Source text
********
Museums large and small began out-sourcing displays via exhibition designers, and called upon StudioEIS to create lifelike sculptures to tell stories about American culture and its political history in vivid ways that put a face to history. StudioEIS' early commissions, for the National Civil Rights Museum and the American Museum of Natural History, were figurative, life-sized, and designed to engage the museum visitor.

With its growing reputation, StudioEIS began to work outside the museum world where innovative object making through visual storytelling was born. The studio now began to work with architects, industrial and scenic designers, restaurant designers & hotel and casino designers. Sony, the Bellagio Hotel and Casino in Las Vegas, Nike's flagship stores in Portland and Chicago, The Discovery Channel, and Martha Stewart Living are among its many corporate clients. StudioEIS' sculptures have been on display outside the United States in Mexico, Japan, Taiwan, Italy, Hong Kong, and Abu Dhabi.
********
Provided data
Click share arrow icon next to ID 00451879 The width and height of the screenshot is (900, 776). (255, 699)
********
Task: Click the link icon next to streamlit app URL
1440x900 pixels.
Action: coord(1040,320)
********
Problem 1
Set down everything in the StudioEIS passage from "Museums large and" down to "the museum visitor.", word for word.
Problem 2
Condense the paragraph of the StudioEIS passage that opens "With its growing reputation" into a short bulleted list that keeps its main facts.
Rely only on the StudioEIS passage.

Exercise output 1
Museums large and small began out-sourcing displays via exhibition designers, and called upon StudioEIS to create lifelike sculptures to tell stories about American culture and its political history in vivid ways that put a face to history. StudioEIS' early commissions, for the National Civil Rights Museum and the American Museum of Natural History, were figurative, life-sized, and designed to engage the museum visitor.

Exercise output 2
- As its reputation grew, StudioEIS began working outside the museum world.
- It worked with architects, industrial and scenic designers, restaurant designers, and hotel and casino designers.
- Corporate clients include Sony, the Bellagio Hotel and Casino in Las Vegas, Nike's flagship stores in Portland and Chicago, The Discovery Channel, and Martha Stewart Living.
- Its sculptures have been shown in Mexico, Japan, Taiwan, Italy, Hong Kong, and Abu Dhabi.